=== Exercise ===
Set the following entries down again exactly, line by line.

Entries taken from a collection

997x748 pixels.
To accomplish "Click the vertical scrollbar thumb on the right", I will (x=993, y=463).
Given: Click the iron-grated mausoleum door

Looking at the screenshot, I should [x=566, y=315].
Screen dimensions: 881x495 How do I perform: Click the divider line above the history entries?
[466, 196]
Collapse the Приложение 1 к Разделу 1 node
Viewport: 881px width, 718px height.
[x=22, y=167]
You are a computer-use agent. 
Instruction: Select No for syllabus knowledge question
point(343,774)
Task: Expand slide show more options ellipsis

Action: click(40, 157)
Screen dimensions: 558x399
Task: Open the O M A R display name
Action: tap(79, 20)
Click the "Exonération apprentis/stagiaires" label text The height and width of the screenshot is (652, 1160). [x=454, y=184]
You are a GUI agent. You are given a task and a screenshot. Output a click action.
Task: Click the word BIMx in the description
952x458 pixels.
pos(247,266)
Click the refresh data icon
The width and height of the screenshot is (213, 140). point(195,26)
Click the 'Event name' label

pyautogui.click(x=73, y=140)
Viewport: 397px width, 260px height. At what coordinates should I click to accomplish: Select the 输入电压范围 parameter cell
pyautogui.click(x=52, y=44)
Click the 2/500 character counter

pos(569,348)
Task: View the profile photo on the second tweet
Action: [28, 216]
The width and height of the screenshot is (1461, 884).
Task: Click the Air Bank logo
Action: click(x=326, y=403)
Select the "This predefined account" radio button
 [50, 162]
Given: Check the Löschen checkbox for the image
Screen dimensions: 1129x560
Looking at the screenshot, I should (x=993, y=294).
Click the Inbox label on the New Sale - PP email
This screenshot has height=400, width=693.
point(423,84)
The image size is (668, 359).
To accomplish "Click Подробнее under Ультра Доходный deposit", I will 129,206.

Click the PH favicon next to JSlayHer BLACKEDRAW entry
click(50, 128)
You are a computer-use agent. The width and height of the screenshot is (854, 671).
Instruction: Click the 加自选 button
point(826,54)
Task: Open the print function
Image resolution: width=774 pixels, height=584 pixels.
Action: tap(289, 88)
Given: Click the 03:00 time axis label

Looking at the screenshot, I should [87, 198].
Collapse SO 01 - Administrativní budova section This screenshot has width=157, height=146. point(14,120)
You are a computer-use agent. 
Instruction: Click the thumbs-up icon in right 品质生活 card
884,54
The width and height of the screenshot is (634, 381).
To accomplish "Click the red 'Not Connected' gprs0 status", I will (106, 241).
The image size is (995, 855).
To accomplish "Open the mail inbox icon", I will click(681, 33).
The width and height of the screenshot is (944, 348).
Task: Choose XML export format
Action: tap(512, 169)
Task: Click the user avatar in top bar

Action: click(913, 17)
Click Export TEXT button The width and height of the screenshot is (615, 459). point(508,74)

=== Task response ===
997x748 pixels.
To accomplish "Click the vertical scrollbar thumb on the right", I will (x=993, y=463).
Given: Click the iron-grated mausoleum door

Looking at the screenshot, I should [x=566, y=315].
Screen dimensions: 881x495 How do I perform: Click the divider line above the history entries?
[466, 196]
Collapse the Приложение 1 к Разделу 1 node
Viewport: 881px width, 718px height.
[x=22, y=167]
You are a computer-use agent. 
Instruction: Select No for syllabus knowledge question
point(343,774)
Task: Expand slide show more options ellipsis

Action: click(40, 157)
Screen dimensions: 558x399
Task: Open the O M A R display name
Action: tap(79, 20)
Click the "Exonération apprentis/stagiaires" label text The height and width of the screenshot is (652, 1160). [x=454, y=184]
You are a GUI agent. You are given a task and a screenshot. Output a click action.
Task: Click the word BIMx in the description
952x458 pixels.
pos(247,266)
Click the refresh data icon
The width and height of the screenshot is (213, 140). point(195,26)
Click the 'Event name' label

pyautogui.click(x=73, y=140)
Viewport: 397px width, 260px height. At what coordinates should I click to accomplish: Select the 输入电压范围 parameter cell
pyautogui.click(x=52, y=44)
Click the 2/500 character counter

pos(569,348)
Task: View the profile photo on the second tweet
Action: [28, 216]
The width and height of the screenshot is (1461, 884).
Task: Click the Air Bank logo
Action: click(x=326, y=403)
Select the "This predefined account" radio button
 [50, 162]
Given: Check the Löschen checkbox for the image
Screen dimensions: 1129x560
Looking at the screenshot, I should (x=993, y=294).
Click the Inbox label on the New Sale - PP email
This screenshot has height=400, width=693.
point(423,84)
The image size is (668, 359).
To accomplish "Click Подробнее under Ультра Доходный deposit", I will 129,206.

Click the PH favicon next to JSlayHer BLACKEDRAW entry
click(50, 128)
You are a computer-use agent. The width and height of the screenshot is (854, 671).
Instruction: Click the 加自选 button
point(826,54)
Task: Open the print function
Image resolution: width=774 pixels, height=584 pixels.
Action: tap(289, 88)
Given: Click the 03:00 time axis label

Looking at the screenshot, I should [87, 198].
Collapse SO 01 - Administrativní budova section This screenshot has width=157, height=146. point(14,120)
You are a computer-use agent. 
Instruction: Click the thumbs-up icon in right 品质生活 card
884,54
The width and height of the screenshot is (634, 381).
To accomplish "Click the red 'Not Connected' gprs0 status", I will (106, 241).
The image size is (995, 855).
To accomplish "Open the mail inbox icon", I will click(681, 33).
The width and height of the screenshot is (944, 348).
Task: Choose XML export format
Action: tap(512, 169)
Task: Click the user avatar in top bar

Action: click(913, 17)
Click Export TEXT button The width and height of the screenshot is (615, 459). point(508,74)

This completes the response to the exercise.